Bill and Betty Hoffman Carlson and the Founding of Carlson Craft


Betty Bernice Jane Hoffman: 1920-1988 (Maternal Second Cousin 1x Removed)
William Dewey Carlson: 1915-2012 (Husband of Maternal Second Cousin 1x Removed)

 

Growing up in Southern Minnesota, I was familiar with the Carlson Craft Company, located in nearby Mankato. They were the premier printing company in the region, and along with business stationary and publications, they printed many of the wedding invitations and graduation announcements families sent out and received. I think I ordered my own wedding invitations from Carlson Craft. So imagine my surprise when I discovered that the founders of Carlson Craft were in my family tree.

Betty Hoffman was born in Mankato on February 22, 1920, to parents Howard Christian Hoffman and Clementine Morrison Hoffman. She was their only child. Howard’s father, Henry Jacob Hoffman, was my great-grandfather William Hoffman’s brother.

Betty married William “Bill” Carlson on September 15, 1946. She was twenty-six and he was thirty-one. He had served in World War II, and in an interview with Connect Business Magazine in 1988, he recalled that when he returned home from war, he wanted to start a business; he didn’t want to work for someone else.

Bill considered several types of businesses, including a small hotel and a diaper service business. He said that “in early 1948… I got the idea for a letter copying service, from a US Dept. of Commerce booklet that was filled with ideas for returning servicemen for operating their own business. In those days, of course, there weren’t any copying machines, so flyers or invitations had to be copied either by offset printing or, as in our case, by mimeograph.” (see 1 below)

EXTRACTED INFORMATION:
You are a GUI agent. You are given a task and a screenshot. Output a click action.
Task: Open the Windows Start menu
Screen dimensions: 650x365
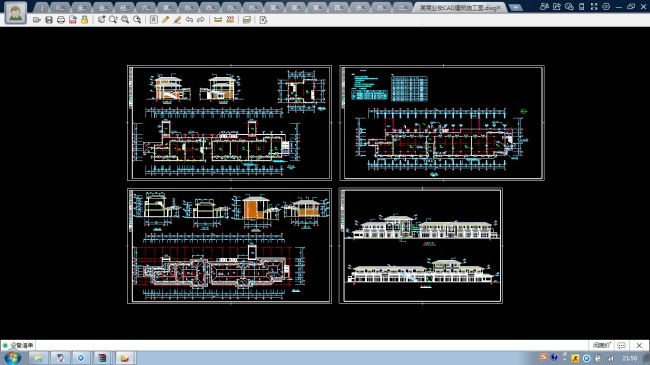pyautogui.click(x=12, y=358)
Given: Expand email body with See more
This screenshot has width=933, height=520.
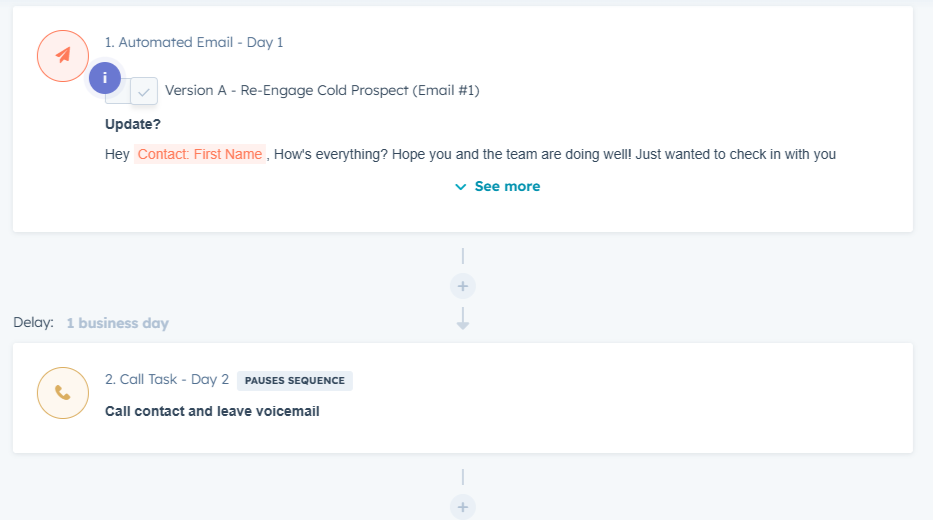Looking at the screenshot, I should (x=497, y=186).
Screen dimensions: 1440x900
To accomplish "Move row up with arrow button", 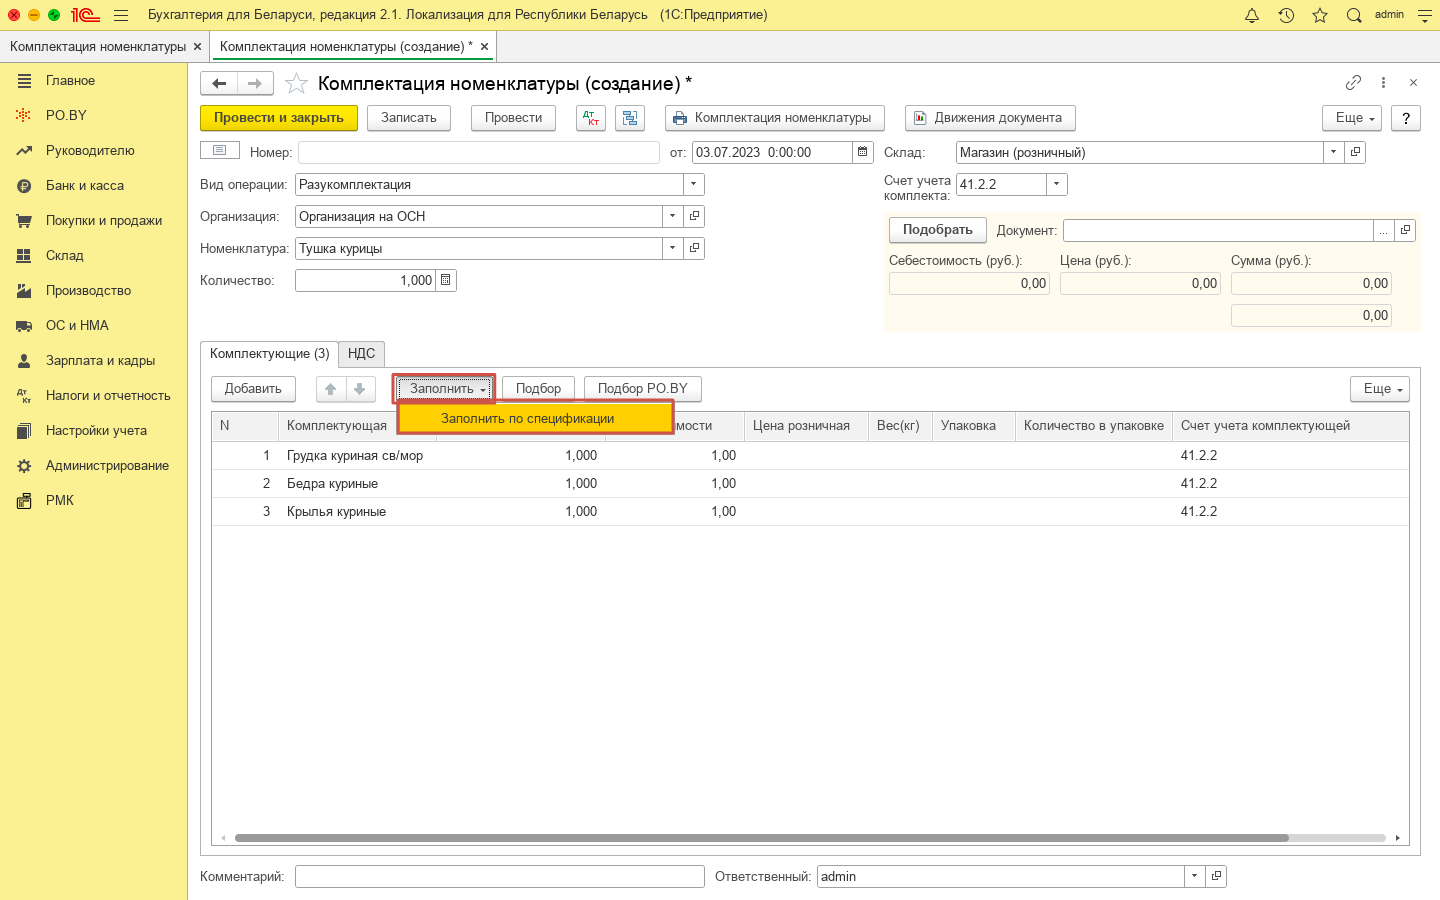I will tap(330, 389).
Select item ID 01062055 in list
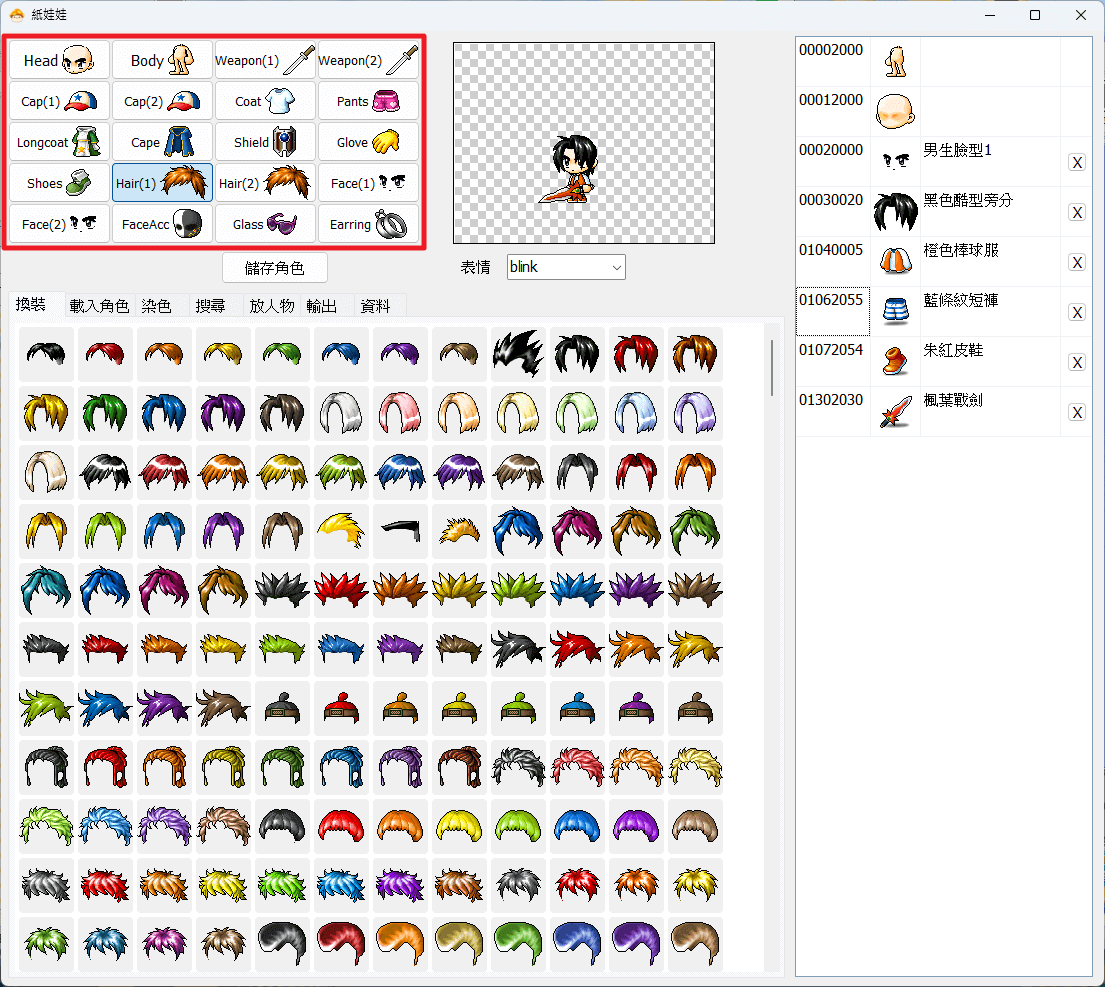 [832, 311]
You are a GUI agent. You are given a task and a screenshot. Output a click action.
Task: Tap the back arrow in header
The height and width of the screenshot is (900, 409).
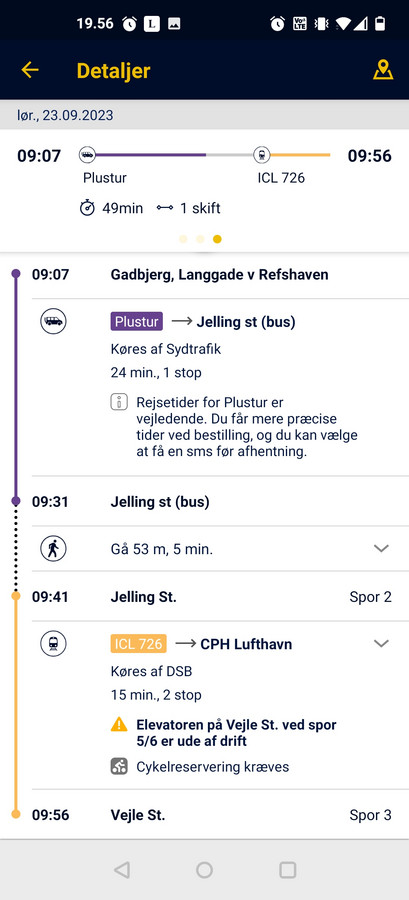tap(30, 70)
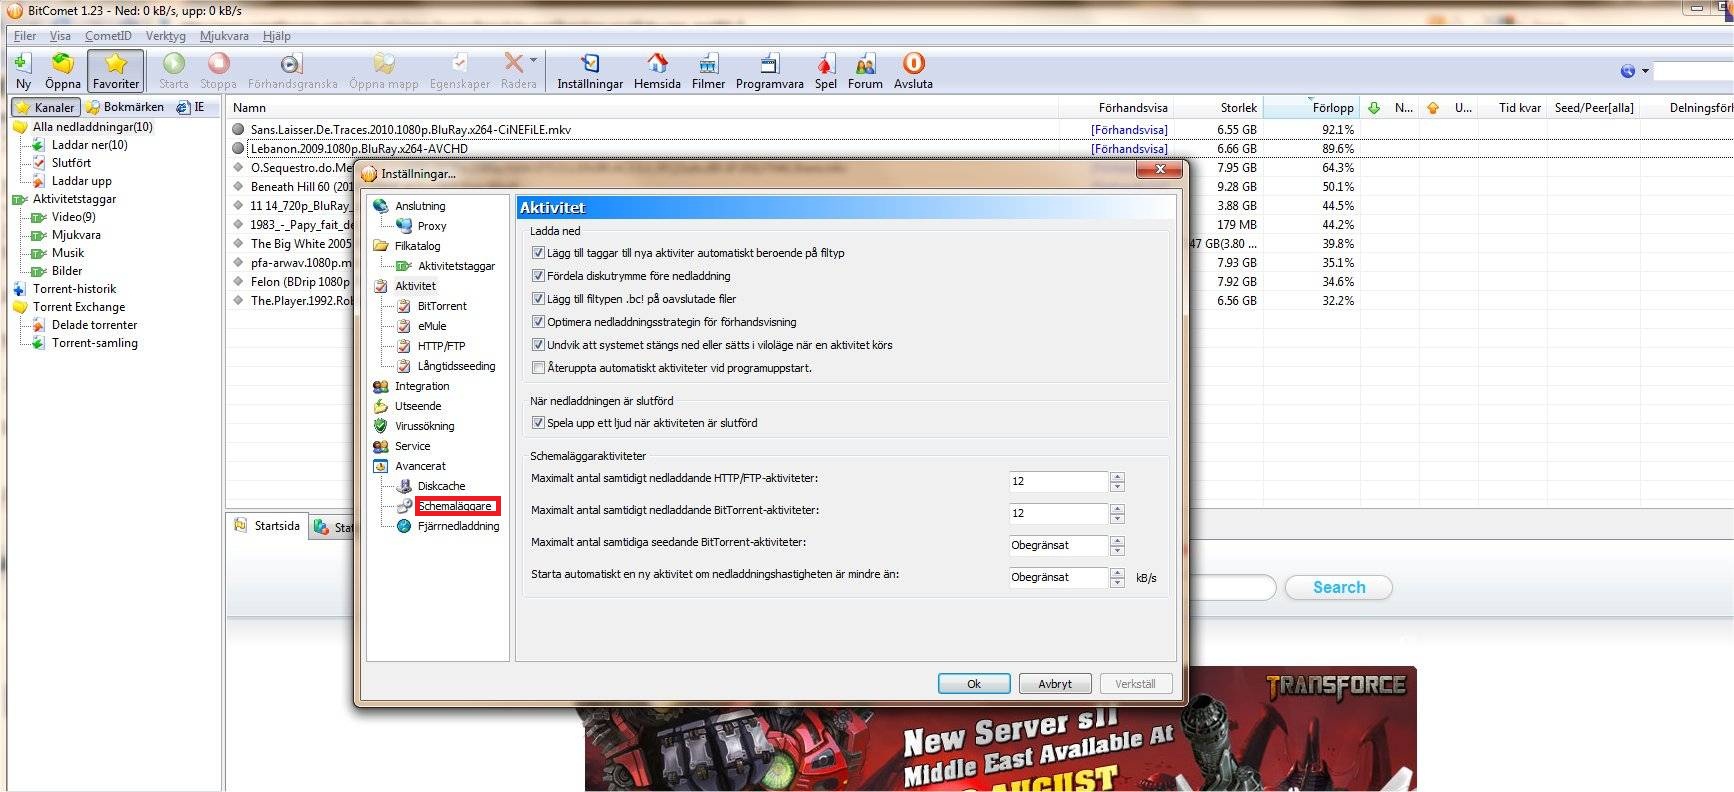Toggle 'Spela upp ett ljud' checkbox
Viewport: 1734px width, 792px height.
[539, 423]
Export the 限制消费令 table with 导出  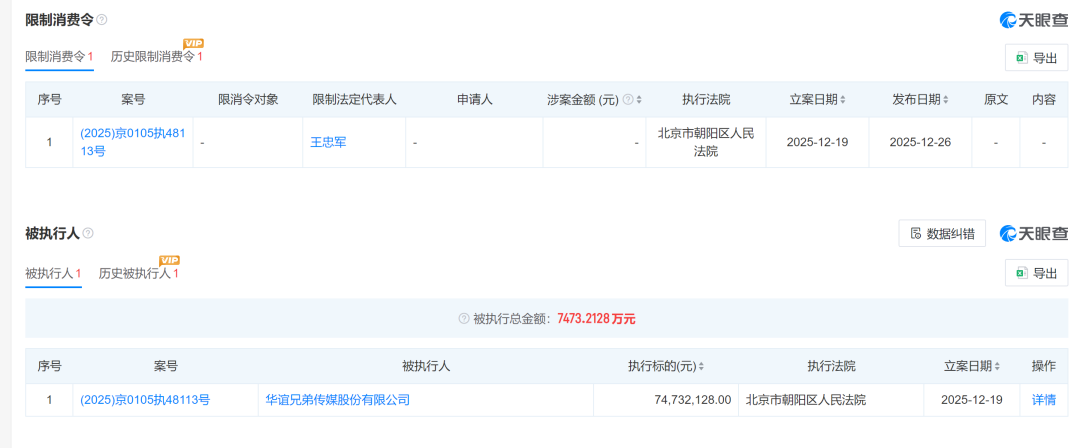1036,58
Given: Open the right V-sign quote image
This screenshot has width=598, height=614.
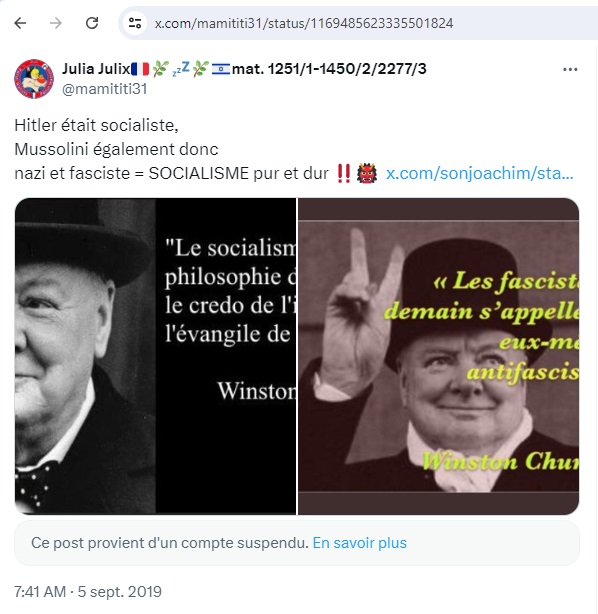Looking at the screenshot, I should [x=439, y=356].
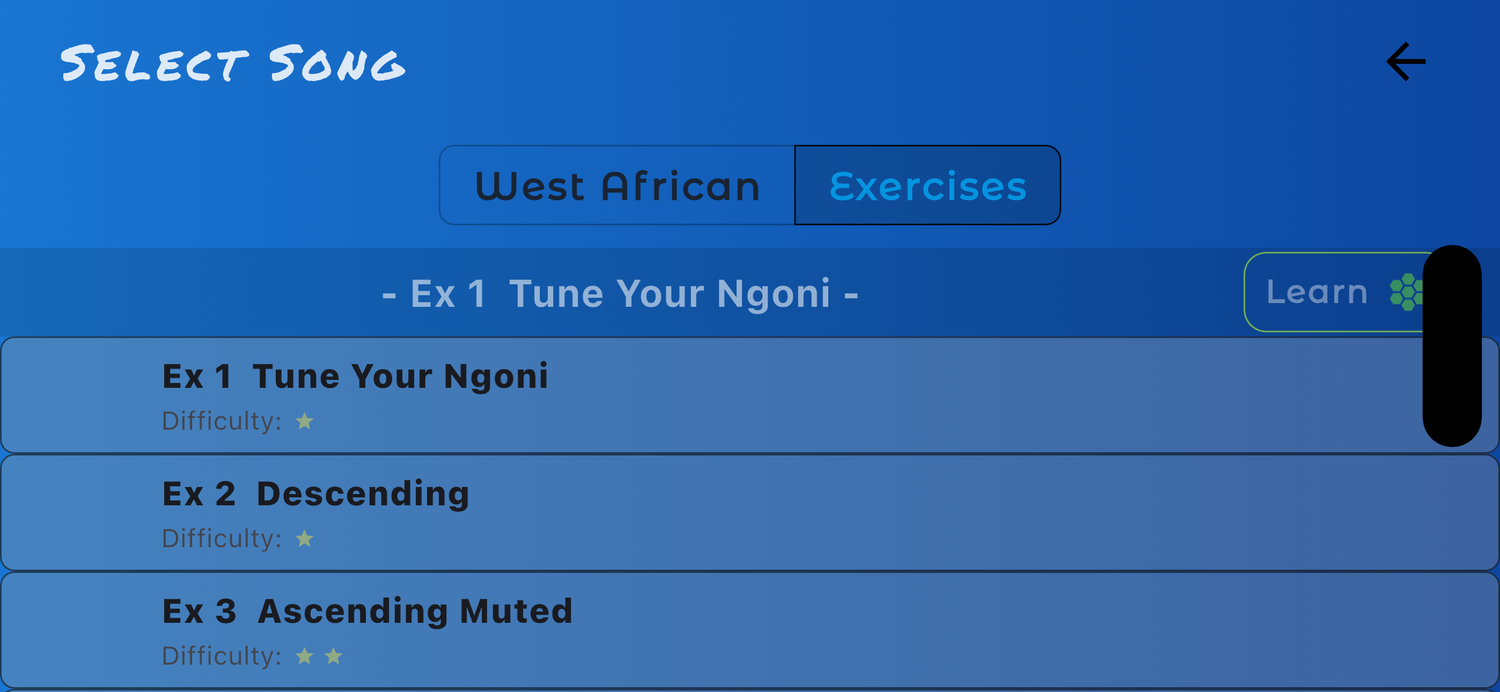Go back using the arrow icon
Viewport: 1500px width, 692px height.
point(1405,63)
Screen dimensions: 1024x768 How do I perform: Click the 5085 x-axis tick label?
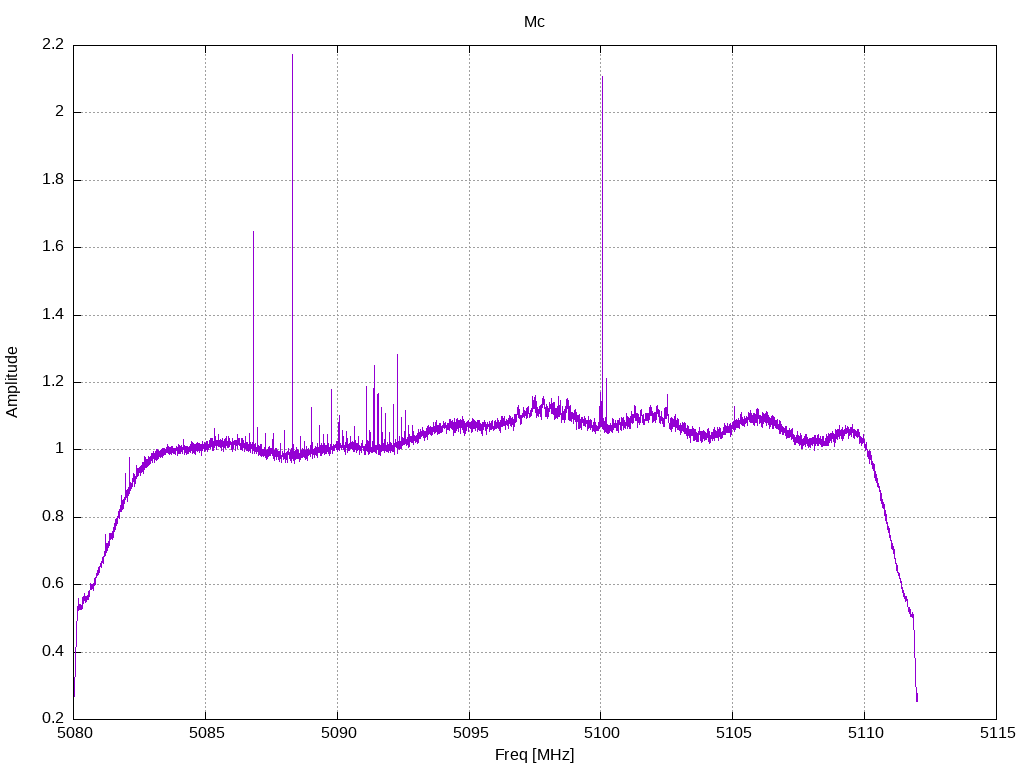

DIRECTIONS: Please quote, with no changes, the part of the Carlson Craft passage that opens with the words containing "Betty married William" and closes with "(see 1 below)". Draw only on the Carlson Craft passage, not the lines.

EXERCISE SOLUTION:
Betty married William “Bill” Carlson on September 15, 1946. She was twenty-six and he was thirty-one. He had served in World War II, and in an interview with Connect Business Magazine in 1988, he recalled that when he returned home from war, he wanted to start a business; he didn’t want to work for someone else.

Bill considered several types of businesses, including a small hotel and a diaper service business. He said that “in early 1948… I got the idea for a letter copying service, from a US Dept. of Commerce booklet that was filled with ideas for returning servicemen for operating their own business. In those days, of course, there weren’t any copying machines, so flyers or invitations had to be copied either by offset printing or, as in our case, by mimeograph.” (see 1 below)